La Cour d’appel a débouté le salarié au motif que ce dernier avait implicitement accepté la mutation en rejoignant son nouveau lieu de travail sans contestation.

Le salarié s’est pourvu en cassation. Pour lui, l’acceptation par un salarié protégé d’une modification de son contrat de travail ou d’un changement des conditions de travail ne pouvait résulter ni de l’absence de protestation de celui-ci, ni de la poursuite par l’intéressé de son travail.

La Cour de cassation lui donne raison et juge que l’acceptation par le salarié en l’espèce ne pouvait se déduire de l’absence de protestation face à sa mutation.

S’agissant du harcèlement moral

Le salarié considérait que les sanctions ainsi que le licenciement envisagé à son encontre pris dans l’ensemble étaient constitutifs de harcèlement moral.

La Cour d’appel a débouté le salarié de ses demandes au motif que celui-ci ne donnait « aucun élément sur le préjudice qui en serait résulté (…) alors qu’aucun préjudice n’est automatique ».

La Cour de cassation n’est pas du même avis.

Elle casse l’arrêt d’appel et rappelle qu’il appartient au juge :

  • d’une part d’examiner l’ensemble des éléments invoqués par le salarié, en prenant en compte tous les documents éventuellement produits, et d’apprécier si les faits matériellement établis, permettent de présumer l’existence d’un harcèlement moral ;
  • et, dans l’affirmative, d’apprécier si l’employeur prouve que les agissements invoqués ne sont pas constitutifs d’un tel harcèlement et que ses décisions sont justifiées par des éléments objectifs étrangers à tout harcèlement.
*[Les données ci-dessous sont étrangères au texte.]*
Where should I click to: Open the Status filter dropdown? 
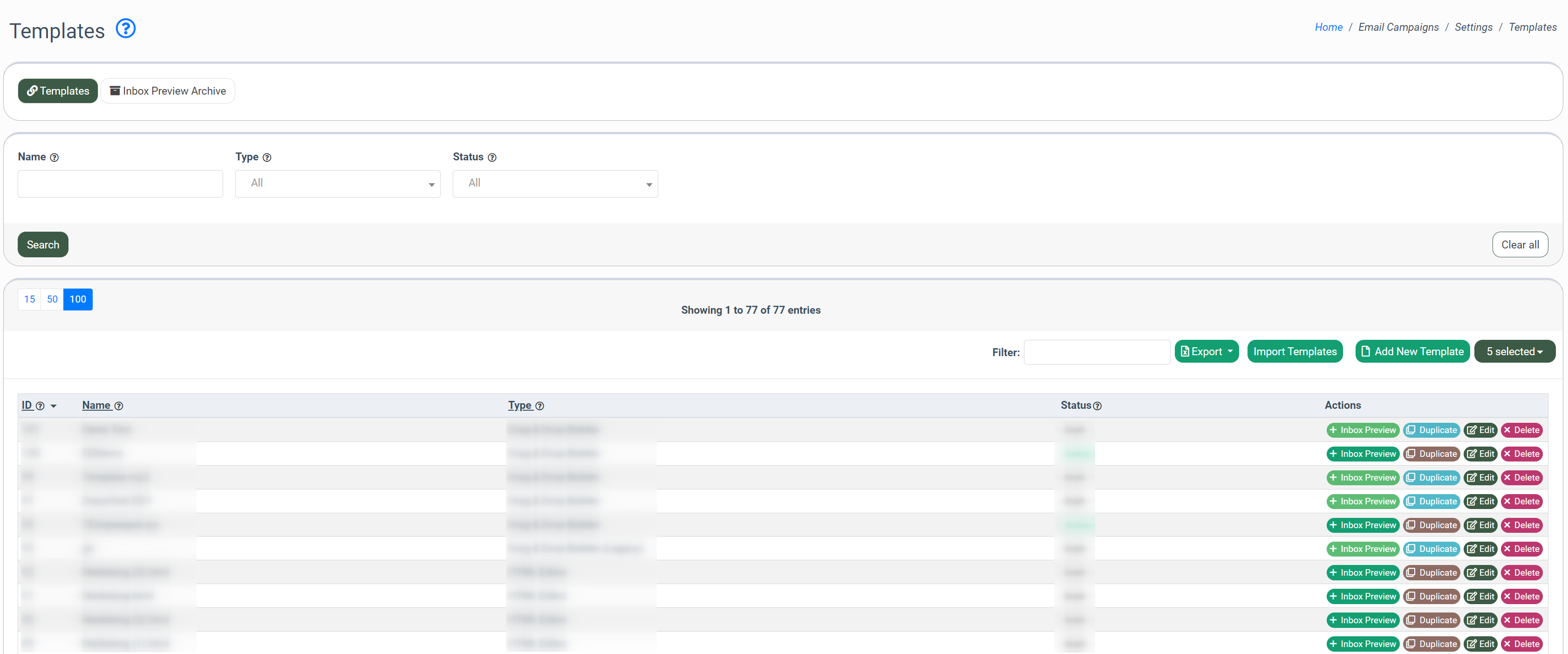tap(554, 183)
Note : Les solutions retenues par la Cour de cassation dans cet arrêt ne sont pas nouvelles.

S’agissant de la mutation, la Cour de cassation juge depuis longtemps qu’aucune modification de son contrat de travail ni aucun changement de ses conditions de travail ne peut être imposé au salarié protégé et ce, quel que soit le motif de cette modification ou de ce changement, notamment disciplinaire ou économique (Cass. soc., 25 nov. 1997, no 94-42.727).
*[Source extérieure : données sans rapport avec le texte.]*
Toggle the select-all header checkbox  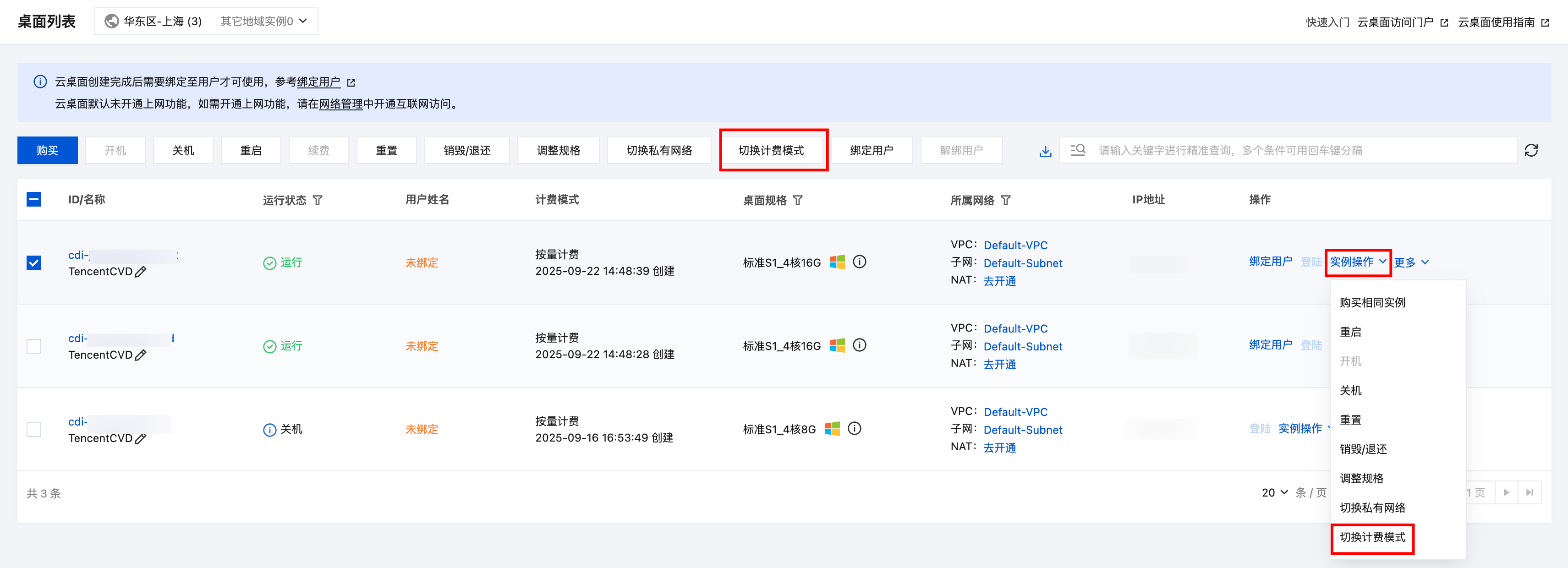click(34, 200)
S’agissant de la preuve en matière de harcèlement moral, il est constant que le salarié se disant victime doit seulement présenter des éléments de faits laissant supposer le harcèlement et le juge doit vérifier la matérialité des faits (Cass. soc., 9 décembre 2020, n° 19-13.470).

Rappel : La faute grave est celle qui rend impossible le maintien du salarié dans l’entreprise (Cass. soc., 27 septembre 2007, n° 06-43.867).
L’ancienneté du salarié suffit-elle à écarter la qualification de faute grave dans le cas d’un management brutal ?

Cass. soc., 8 février 2023, n° 21-11.535 

L’affaire concerne un salarié engagé en qualité de directeur général par une association, qui a été licencié pour faute grave en juin 2016.

L’employeur reprochait au salarié de mettre en œuvre un management inapproprié, de nature à impressionner et nuire à la santé de ses subordonnés, à travers des « critiques vives et méprisantes », des ordres et contre-ordres peu respectueux du travail des salariés.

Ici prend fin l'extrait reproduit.